--- BEGIN MATERIAL FOR THE TASK ---

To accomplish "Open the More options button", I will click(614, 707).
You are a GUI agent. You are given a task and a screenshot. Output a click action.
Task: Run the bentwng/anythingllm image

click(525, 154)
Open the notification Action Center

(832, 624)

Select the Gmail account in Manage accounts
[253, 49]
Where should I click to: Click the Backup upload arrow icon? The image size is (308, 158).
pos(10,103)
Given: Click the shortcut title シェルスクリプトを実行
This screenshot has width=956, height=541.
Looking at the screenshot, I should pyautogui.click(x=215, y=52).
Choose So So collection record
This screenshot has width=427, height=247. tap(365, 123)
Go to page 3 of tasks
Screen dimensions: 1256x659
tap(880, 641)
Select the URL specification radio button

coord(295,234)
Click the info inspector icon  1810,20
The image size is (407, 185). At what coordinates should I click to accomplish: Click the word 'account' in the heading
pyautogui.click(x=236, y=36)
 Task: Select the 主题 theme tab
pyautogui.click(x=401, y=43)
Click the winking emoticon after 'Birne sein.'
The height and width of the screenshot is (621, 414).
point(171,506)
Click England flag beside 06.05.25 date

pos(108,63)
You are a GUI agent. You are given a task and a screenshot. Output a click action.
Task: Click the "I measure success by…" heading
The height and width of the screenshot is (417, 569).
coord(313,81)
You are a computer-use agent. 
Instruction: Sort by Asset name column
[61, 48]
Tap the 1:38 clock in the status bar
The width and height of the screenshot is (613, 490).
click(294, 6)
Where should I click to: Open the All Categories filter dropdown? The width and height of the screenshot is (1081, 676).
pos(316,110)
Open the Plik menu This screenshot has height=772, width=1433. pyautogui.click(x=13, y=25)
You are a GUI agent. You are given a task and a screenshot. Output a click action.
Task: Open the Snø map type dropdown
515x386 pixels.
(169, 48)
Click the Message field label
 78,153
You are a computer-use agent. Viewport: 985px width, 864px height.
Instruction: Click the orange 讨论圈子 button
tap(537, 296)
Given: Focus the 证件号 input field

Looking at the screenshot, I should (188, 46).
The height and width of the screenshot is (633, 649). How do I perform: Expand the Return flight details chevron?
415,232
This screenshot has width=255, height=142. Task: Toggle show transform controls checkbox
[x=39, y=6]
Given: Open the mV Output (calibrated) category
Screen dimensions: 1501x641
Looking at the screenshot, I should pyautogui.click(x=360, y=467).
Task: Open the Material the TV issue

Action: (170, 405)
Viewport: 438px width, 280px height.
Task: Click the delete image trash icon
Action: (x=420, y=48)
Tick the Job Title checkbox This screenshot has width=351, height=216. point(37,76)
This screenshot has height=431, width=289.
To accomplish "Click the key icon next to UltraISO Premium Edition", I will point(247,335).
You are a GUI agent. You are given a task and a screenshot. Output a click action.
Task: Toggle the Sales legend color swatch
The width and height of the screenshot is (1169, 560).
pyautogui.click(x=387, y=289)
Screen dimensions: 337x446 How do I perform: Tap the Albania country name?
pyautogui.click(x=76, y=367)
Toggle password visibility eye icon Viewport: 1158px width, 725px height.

--- END MATERIAL FOR THE TASK ---

Repeat everything from the line containing "Choose So So collection record" down to the line containing "pyautogui.click(x=236, y=36)", including both of those lines.

**FULL ANSWER:**
Choose So So collection record
This screenshot has width=427, height=247. tap(365, 123)
Go to page 3 of tasks
Screen dimensions: 1256x659
tap(880, 641)
Select the URL specification radio button

coord(295,234)
Click the info inspector icon  1810,20
The image size is (407, 185). At what coordinates should I click to accomplish: Click the word 'account' in the heading
pyautogui.click(x=236, y=36)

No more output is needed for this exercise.